Elle balbutia : «Donne-le ! » Et ils se
rapprochaient.
Elle s'avançait toujours, vêtue de sa simarre
blanche qui traînait, avec ses grands yeux
attachés sur le voile. Mâtho la contemplait,
ébloui par les splendeurs de sa tête, et tendant
vers elle le zaïmph, il allait l'envelopper dans une
étreinte. Elle écartait les bras. Tout à
coup elle s'arrêta, et ils restèrent
béants à se regarder.
Sans comprendre ce qu'il sollicitait, une horreur la saisit.

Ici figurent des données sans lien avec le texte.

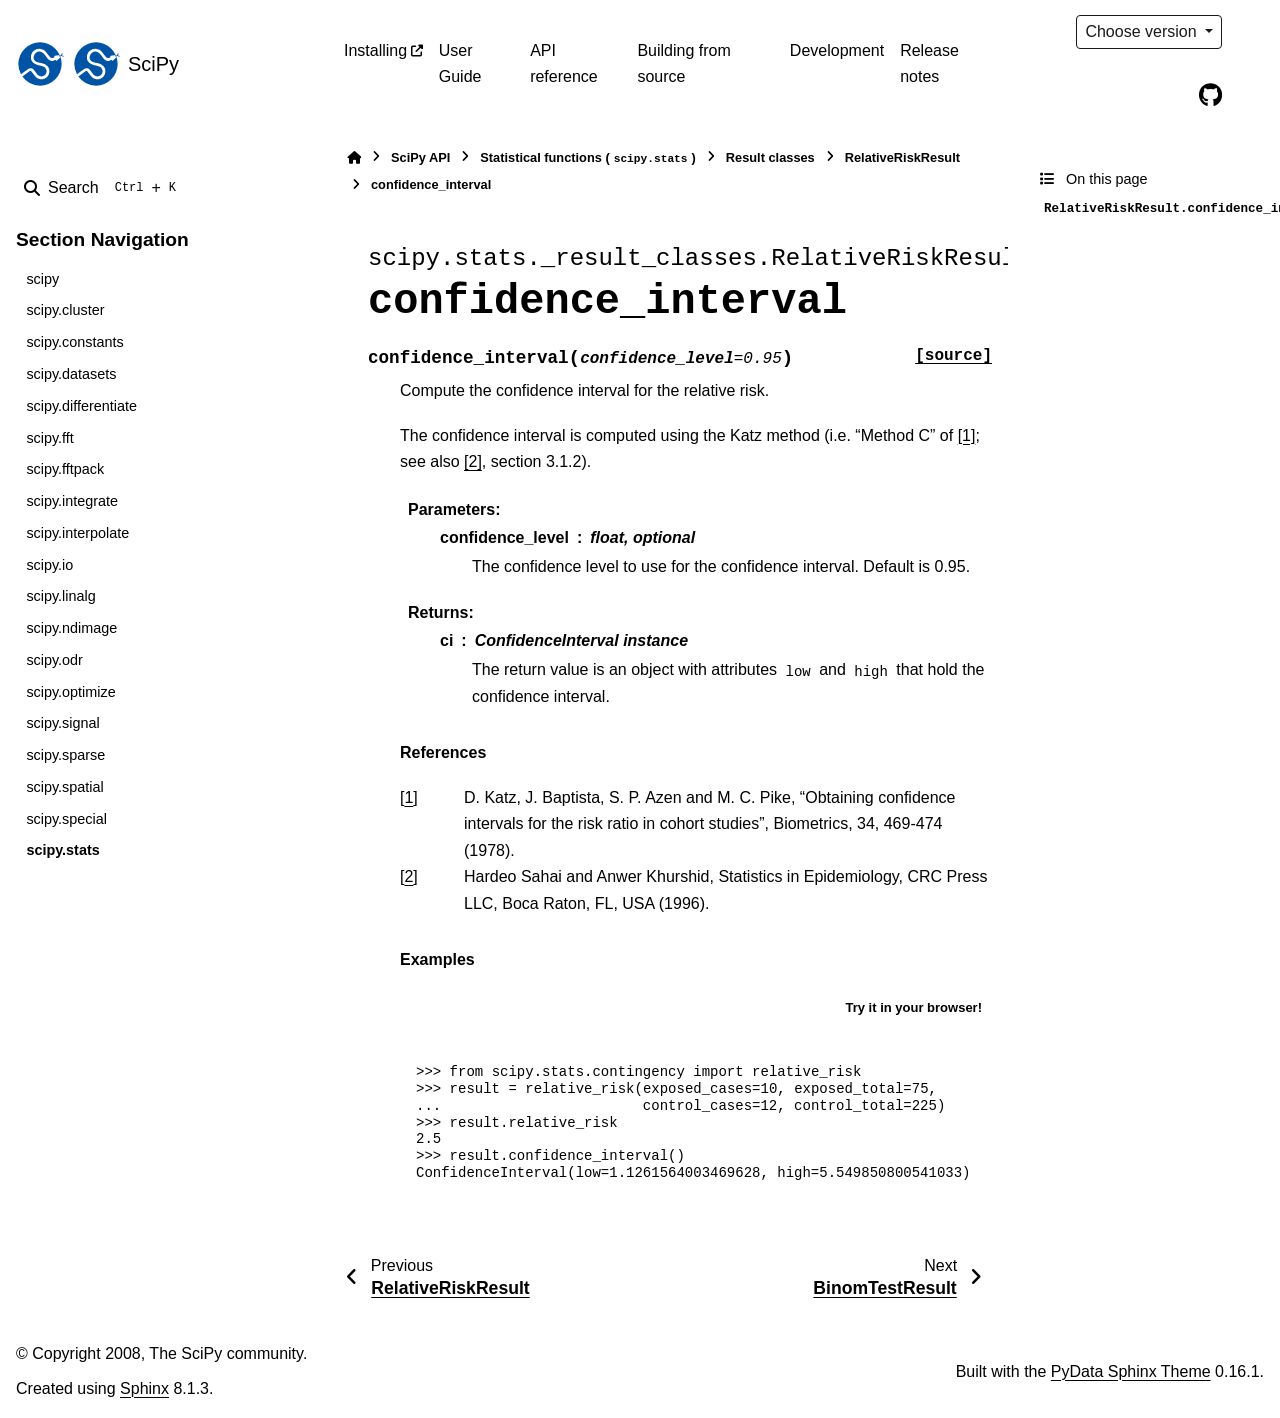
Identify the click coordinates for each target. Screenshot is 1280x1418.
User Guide (460, 63)
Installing (375, 50)
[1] (967, 435)
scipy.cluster (65, 310)
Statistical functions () (588, 158)
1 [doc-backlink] (408, 797)
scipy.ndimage (71, 628)
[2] (473, 461)
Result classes (770, 157)
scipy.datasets (71, 374)
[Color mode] (1252, 32)
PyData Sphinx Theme (1131, 1371)
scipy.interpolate (77, 533)
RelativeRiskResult (902, 157)
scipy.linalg (60, 596)
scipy (42, 279)
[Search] (104, 188)
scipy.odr (54, 660)
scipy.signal (62, 723)
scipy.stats (62, 850)
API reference (564, 63)
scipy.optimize (70, 692)
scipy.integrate (72, 501)
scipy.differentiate (81, 406)
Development (837, 50)
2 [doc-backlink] (408, 876)
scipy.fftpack (65, 469)
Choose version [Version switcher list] (1143, 31)
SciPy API (420, 157)
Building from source (683, 63)
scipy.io (49, 565)
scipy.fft (49, 438)
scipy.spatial (64, 787)
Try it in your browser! (913, 1007)
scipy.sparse (65, 755)
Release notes (929, 63)
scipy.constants (74, 342)
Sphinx (144, 1388)
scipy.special (66, 819)
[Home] (354, 157)
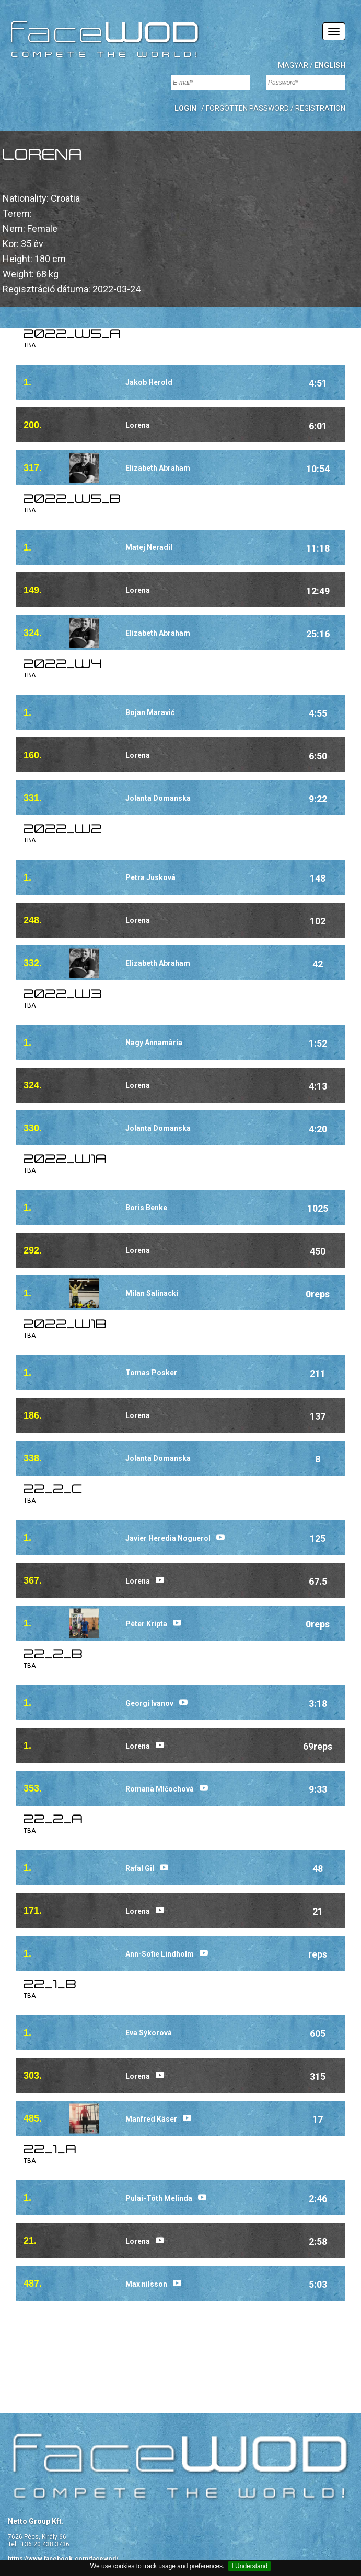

Ses sourcils minces remontèrent, ses lèvres
s'ouvraient ; elle tremblait. Enfin, elle frappa dans une des
patères d'airain qui pendaient aux coins du matelas
rouge, en criant :
«Au secours ! au secours ! Arrière,
sacrilège ! infâme ! maudit ! A moi, Taanach,
Kroûm, Ewa, Micipsa, Schaoûl ! »
Et la figure de Spendius effarée, apparaissant dans la
muraille entre les buires d'argile, jeta ces mots :
«Fuis donc ! ils accourent ! »
Un grand tumulte monta en ébranlant les escaliers, et
un flot de monde, des femmes, des valets, des esclaves,
s'élancèrent dans la chambre avec des
épieux, des casse-tête, des coutelas, des
poignards. Ils furent comme paralysés d'indignation en
apercevant un homme ; les servantes poussaient le hurlement
des funérailles, et les eunuques palissaient sous leur
peau noire.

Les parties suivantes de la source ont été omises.